*** Opening TEXT PROVIDED ***

Suzuki Forums banner

21 - 40 of 59 Posts

·
Registered
Joined
·
17 Posts
Update for whom cares

Today I installed two of the four O2 sensors and it wasn't too bad. I had fewer issues with the plastic clips that Max reference because they are located on top of the engine near the firewall and easy to unplug. Getting to the sensors was not so bad on the passenger side, on the drivers side it's much tighter (which is why I stopped with two). The layout of the inline six is different than the pics Max put up. The way they are positioned in relation to the manifold and catalytic converted, lead me to guess the bank 1 sensors are on the passenger side because they appear before the CC (which you can't actually see because of a heat sheild). I will snap some pictures later this week and put them up. Anyway, I had the codes scanned and the P0031 is indeed gone.
However, more codes have surfaced so the engine light was back on within the hour. I have ordered the evaporator emission control system valve from the dealer (a $50 part) and will be replacing that soon. My bigger problem is that dreaded wheel sensor problem that has my ABS light on. This is something I will need the dealer to handle because I can't even figure out where they are :huh:
 

·
Registered
Joined
·
17 Posts
Wish my issues were as simple

frenz said:
Techfella, thanks for the info but the code P0700 turned out to be my gas cap. Up here in Canada gas spiked up to $4.50/gallon and I've been putting in only a few gallons at a time hoping the price falls after the so called gas shortage we have is over. It was alledgedly caused by a refinery fire. I must have not tightened the cap properly. After about 5 on/off cycles of my engine, the engine light went off. I have no clue what the other codes were, but I won't worry if the light is off. At least these cars keep us learning.
$4.50/gal ouch! I'm in Chicago and we average $2.50 right now. I wish my problems boiled down to a gas cap.
Anyway, I'm glad I bought a ODB-II scanner, it does take the guess work out of trying to fix the car. It helped me track down a vacum problem and a faulty spark plug. I wish I knew more about the ABS code P1382, it simply says wheel speed sensor. There are four on the car and it could be anything between the computer to the sensor on one of the wheels. Max, if are still reading this thread, I would appreciate any insight. I inspected all the obvious stuff, wiring harness, brake pads, fluid levels, everything looks fine. The car brakes OK, but with the ABS light on means that safety feature is not operable.

*** Closing TEXT PROVIDED ***
*** Opening SUPPLIED RECORDS ***

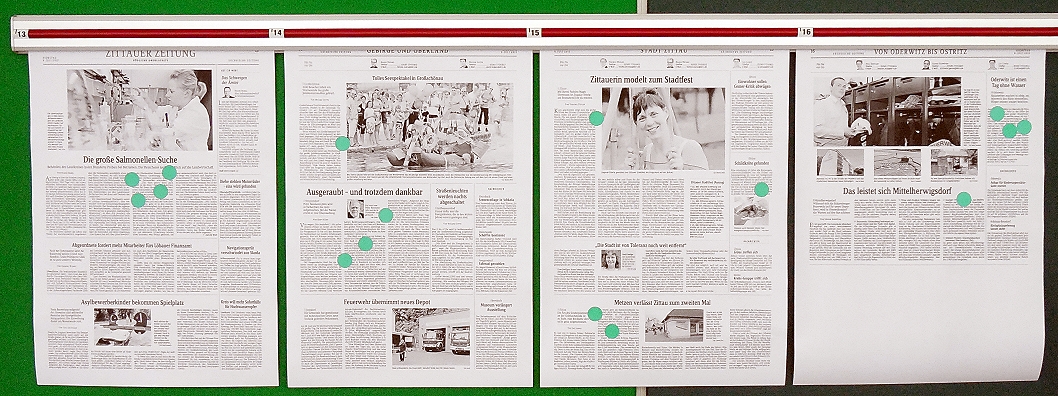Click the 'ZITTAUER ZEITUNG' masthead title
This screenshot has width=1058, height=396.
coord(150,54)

*** Closing SUPPLIED RECORDS ***
*** Opening SUPPLIED RECORDS ***

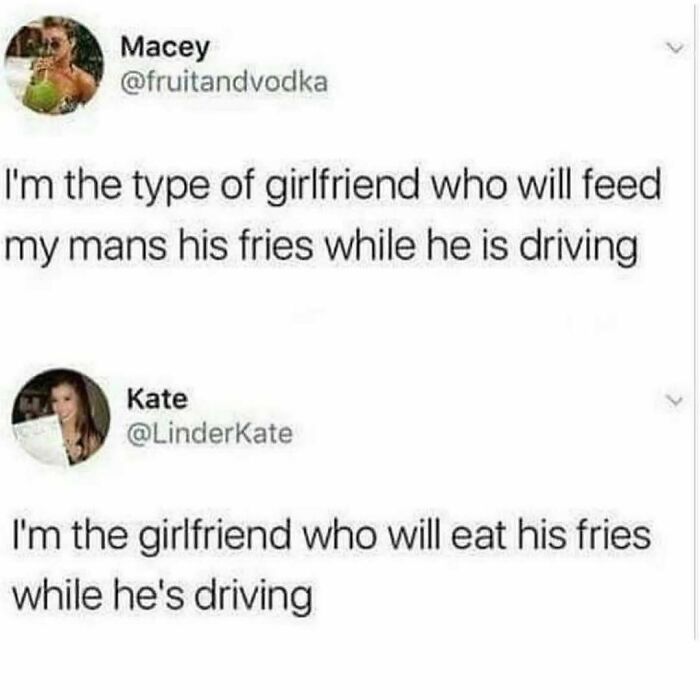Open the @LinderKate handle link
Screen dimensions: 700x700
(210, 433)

*** Closing SUPPLIED RECORDS ***
*** Opening SUPPLIED RECORDS ***

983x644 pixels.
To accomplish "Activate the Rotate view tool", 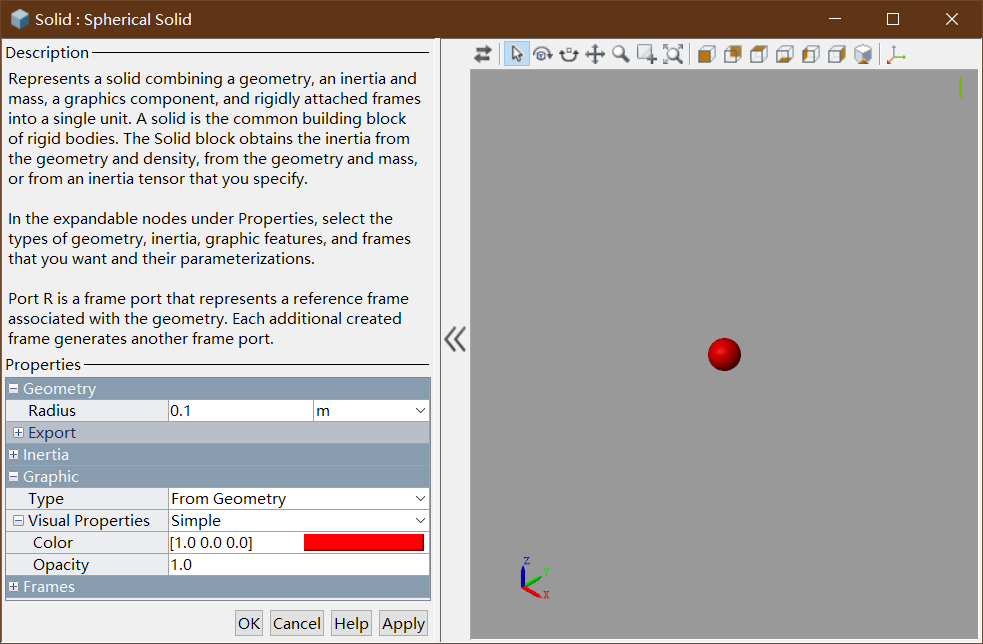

*** Closing SUPPLIED RECORDS ***

ABOUT THIS EXERCISE. Give everything from "Anyway, I'm glad" down to "is not operable." in the Suzuki forum posts again, switching "scanner" to "code reader".

TASK ANSWER.
Anyway, I'm glad I bought a ODB-II code reader, it does take the guess work out of trying to fix the car. It helped me track down a vacum problem and a faulty spark plug. I wish I knew more about the ABS code P1382, it simply says wheel speed sensor. There are four on the car and it could be anything between the computer to the sensor on one of the wheels. Max, if are still reading this thread, I would appreciate any insight. I inspected all the obvious stuff, wiring harness, brake pads, fluid levels, everything looks fine. The car brakes OK, but with the ABS light on means that safety feature is not operable.